◆ What is required ◆
Your answer must be an exact copy of the lines from the one holding "This screenshot has height=605, width=906." through the last line of the entries below, with nothing added.

[Information provided Boundary: Start]

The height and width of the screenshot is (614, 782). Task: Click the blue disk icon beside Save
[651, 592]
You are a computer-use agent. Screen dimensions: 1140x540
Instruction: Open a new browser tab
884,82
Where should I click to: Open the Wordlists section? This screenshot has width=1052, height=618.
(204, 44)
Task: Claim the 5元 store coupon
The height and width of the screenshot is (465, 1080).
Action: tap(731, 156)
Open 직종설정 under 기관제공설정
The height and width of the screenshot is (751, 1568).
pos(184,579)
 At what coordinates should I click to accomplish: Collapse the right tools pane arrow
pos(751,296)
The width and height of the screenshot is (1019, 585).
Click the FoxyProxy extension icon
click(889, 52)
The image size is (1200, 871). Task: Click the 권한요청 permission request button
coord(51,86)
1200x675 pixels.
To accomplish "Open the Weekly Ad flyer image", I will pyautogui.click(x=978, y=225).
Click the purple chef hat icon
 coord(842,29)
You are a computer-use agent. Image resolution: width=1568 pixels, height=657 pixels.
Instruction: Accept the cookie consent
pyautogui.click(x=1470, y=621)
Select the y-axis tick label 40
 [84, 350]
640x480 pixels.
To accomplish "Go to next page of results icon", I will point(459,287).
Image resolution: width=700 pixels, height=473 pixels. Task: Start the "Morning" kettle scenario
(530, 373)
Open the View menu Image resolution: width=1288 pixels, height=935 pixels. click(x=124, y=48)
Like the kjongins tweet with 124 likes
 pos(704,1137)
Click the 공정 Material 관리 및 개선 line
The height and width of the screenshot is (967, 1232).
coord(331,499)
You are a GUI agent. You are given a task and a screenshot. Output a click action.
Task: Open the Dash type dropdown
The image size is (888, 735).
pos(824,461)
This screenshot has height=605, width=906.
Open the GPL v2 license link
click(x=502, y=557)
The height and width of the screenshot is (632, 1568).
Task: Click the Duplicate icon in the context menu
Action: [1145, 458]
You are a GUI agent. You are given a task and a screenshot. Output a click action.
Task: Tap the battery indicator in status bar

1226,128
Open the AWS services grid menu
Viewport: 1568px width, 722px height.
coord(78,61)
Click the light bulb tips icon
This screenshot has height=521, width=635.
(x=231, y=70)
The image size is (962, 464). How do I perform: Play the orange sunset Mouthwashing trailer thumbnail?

[Information provided Boundary: End]

◆ Task solution ◆
This screenshot has height=605, width=906.
Open the GPL v2 license link
click(x=502, y=557)
The height and width of the screenshot is (632, 1568).
Task: Click the Duplicate icon in the context menu
Action: [1145, 458]
You are a GUI agent. You are given a task and a screenshot. Output a click action.
Task: Tap the battery indicator in status bar

1226,128
Open the AWS services grid menu
Viewport: 1568px width, 722px height.
coord(78,61)
Click the light bulb tips icon
This screenshot has height=521, width=635.
(x=231, y=70)
The image size is (962, 464). How do I perform: Play the orange sunset Mouthwashing trailer thumbnail?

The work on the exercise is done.